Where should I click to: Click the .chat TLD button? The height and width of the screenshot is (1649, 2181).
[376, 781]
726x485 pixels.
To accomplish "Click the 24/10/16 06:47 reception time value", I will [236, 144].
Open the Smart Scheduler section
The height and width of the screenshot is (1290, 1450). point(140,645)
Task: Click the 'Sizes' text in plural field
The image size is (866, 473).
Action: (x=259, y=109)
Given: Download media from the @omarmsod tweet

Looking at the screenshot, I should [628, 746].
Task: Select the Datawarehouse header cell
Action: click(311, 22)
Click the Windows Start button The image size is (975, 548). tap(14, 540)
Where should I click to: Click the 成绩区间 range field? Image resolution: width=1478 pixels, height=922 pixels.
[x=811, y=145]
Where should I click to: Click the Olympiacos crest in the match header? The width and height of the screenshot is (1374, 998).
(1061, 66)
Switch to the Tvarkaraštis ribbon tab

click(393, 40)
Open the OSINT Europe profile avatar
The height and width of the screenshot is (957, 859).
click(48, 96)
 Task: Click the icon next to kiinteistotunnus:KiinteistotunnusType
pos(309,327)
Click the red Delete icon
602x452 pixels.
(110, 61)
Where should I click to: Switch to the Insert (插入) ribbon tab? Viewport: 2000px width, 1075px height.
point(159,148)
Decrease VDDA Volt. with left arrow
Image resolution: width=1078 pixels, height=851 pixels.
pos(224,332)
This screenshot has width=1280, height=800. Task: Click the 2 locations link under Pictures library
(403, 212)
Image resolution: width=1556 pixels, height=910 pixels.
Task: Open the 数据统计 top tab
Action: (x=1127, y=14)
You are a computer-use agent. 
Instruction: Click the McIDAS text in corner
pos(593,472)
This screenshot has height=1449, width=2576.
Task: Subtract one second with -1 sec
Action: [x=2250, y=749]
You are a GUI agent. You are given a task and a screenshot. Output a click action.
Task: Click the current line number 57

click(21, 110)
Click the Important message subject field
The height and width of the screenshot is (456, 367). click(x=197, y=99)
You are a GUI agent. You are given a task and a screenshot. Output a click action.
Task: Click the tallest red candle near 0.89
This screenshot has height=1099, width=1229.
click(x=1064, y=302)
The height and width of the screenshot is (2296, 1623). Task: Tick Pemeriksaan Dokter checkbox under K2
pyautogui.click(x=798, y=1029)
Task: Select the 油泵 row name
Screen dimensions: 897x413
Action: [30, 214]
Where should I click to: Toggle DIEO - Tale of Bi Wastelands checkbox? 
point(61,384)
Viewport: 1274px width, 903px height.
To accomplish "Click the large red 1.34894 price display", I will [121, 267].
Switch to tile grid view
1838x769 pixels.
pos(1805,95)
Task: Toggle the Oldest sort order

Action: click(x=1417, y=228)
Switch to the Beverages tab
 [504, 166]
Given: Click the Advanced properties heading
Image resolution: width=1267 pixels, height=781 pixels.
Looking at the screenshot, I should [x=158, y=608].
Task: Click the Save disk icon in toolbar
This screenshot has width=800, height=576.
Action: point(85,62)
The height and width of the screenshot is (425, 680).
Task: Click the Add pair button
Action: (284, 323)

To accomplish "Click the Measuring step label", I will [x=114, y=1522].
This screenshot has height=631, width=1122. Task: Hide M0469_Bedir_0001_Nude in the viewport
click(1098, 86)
# # # # # # #
In the listing above, find the line with "Instruction: Click the McIDAS text in corner" and the line with "Task: Click the Save disk icon in toolbar", then reproduce both and every line between them exactly.

◆ **Your solution**:
Instruction: Click the McIDAS text in corner
pos(593,472)
This screenshot has height=1449, width=2576.
Task: Subtract one second with -1 sec
Action: [x=2250, y=749]
You are a GUI agent. You are given a task and a screenshot. Output a click action.
Task: Click the current line number 57

click(21, 110)
Click the Important message subject field
The height and width of the screenshot is (456, 367). click(x=197, y=99)
You are a GUI agent. You are given a task and a screenshot. Output a click action.
Task: Click the tallest red candle near 0.89
This screenshot has height=1099, width=1229.
click(x=1064, y=302)
The height and width of the screenshot is (2296, 1623). Task: Tick Pemeriksaan Dokter checkbox under K2
pyautogui.click(x=798, y=1029)
Task: Select the 油泵 row name
Screen dimensions: 897x413
Action: [30, 214]
Where should I click to: Toggle DIEO - Tale of Bi Wastelands checkbox? 
point(61,384)
Viewport: 1274px width, 903px height.
To accomplish "Click the large red 1.34894 price display", I will [121, 267].
Switch to tile grid view
1838x769 pixels.
pos(1805,95)
Task: Toggle the Oldest sort order

Action: click(x=1417, y=228)
Switch to the Beverages tab
 [504, 166]
Given: Click the Advanced properties heading
Image resolution: width=1267 pixels, height=781 pixels.
Looking at the screenshot, I should [x=158, y=608].
Task: Click the Save disk icon in toolbar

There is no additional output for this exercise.